Like the rest of us, Shane doesn’t want people misled and losing money but how many people don’t get to know that they are seeing ‘fake Oliver’ or ‘fake Switzer’ because they don’t read the AMP newsletter or visit Switzer.com.au or listen to 2GB?

This superhighway needs some cops on the beat to make sure laws are upheld that are applied to all other businesses and people.

What kind of businesses can be accessories to crimes in this country or around the world, who don’t get their butts kicked by governments and regulators?

At Christmas time potentially dangerous toys are banned, no one can build their own car and just put it on the road, and no one can call themselves a bank or financial adviser without getting smashed by ASIC. AI-related and other internet-linked crimes are going unpunished, and it should be up to the big US tech companies to self-regulate but that has not proved to be a strong point of anything that has come out of Silicon Valley.

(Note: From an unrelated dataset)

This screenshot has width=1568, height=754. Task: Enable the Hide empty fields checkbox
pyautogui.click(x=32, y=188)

It reminds me of what Winston Churchill said of his US allies: “Americans can always be trusted to do the right thing, once all other possibilities have been exhausted.”

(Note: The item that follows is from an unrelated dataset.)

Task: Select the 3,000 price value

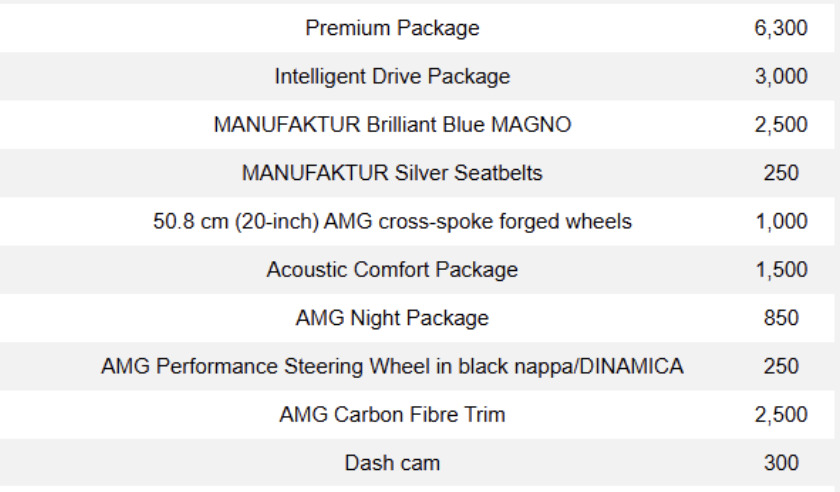Action: click(x=781, y=76)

To date I’ve been told by the ACCC’s media contact that the regulator has “asked Meta to take it down.” The problem I have about that is we shouldn’t be asking these social media businesses to take it down, they should be ordered to and the regulators — the ACCC, ASIC and others — need to have the Finance Minister, Stephen Jones and the Small Business Minister, Julie Collins taking up the cudgels to ‘belt’ these accessory-to- crimes companies into submission.

What if the Australian Financial Review or The Australian ran libellous and defamatory stories about the Prime Minister or Treasurer on a regular basis and what the Government would do?

It would be butt-kicking on a grand scale.

The casino operators Crown and Star behaved badly and were threatened with losing their licences, and so it has to be time that politicians stood up and started to demand these US tech companies start behaving like good corporate citizens. Even Elon Musk is so worried about the potential of AI that he insists a regulatory body needs to be set up. This is what he said in November last year about the threat of AI: "There is some chance, above zero, that AI will kill us all. I think it's slow but there is some chance. I think this also concerns the fragility of human civilization. If you study history, you will realise that every civilisation has a sort of lifespan.”

Elon could be taking AI’s threat too far, but his point is well-made that regulation of AI and the companies that exploit it with no regard to other people and businesses need to be stopped.

Prime Minister Anthony Albanese should lead the charge against this worrying threat or else the Coalition’s tough guy — Peter Dutton — might have a new front to fight on. A lot of people would love to see these out-of-control tech companies start working for the good guys rather than the scumbags that live to scam honest, decent, albeit money-naïve Australians and terribly influence our young.

Our politicians have to get some guts and start fighting the good fight to make sure AI and internet exploitation/scams are dealt with as other crimes are, — with the full force of the law.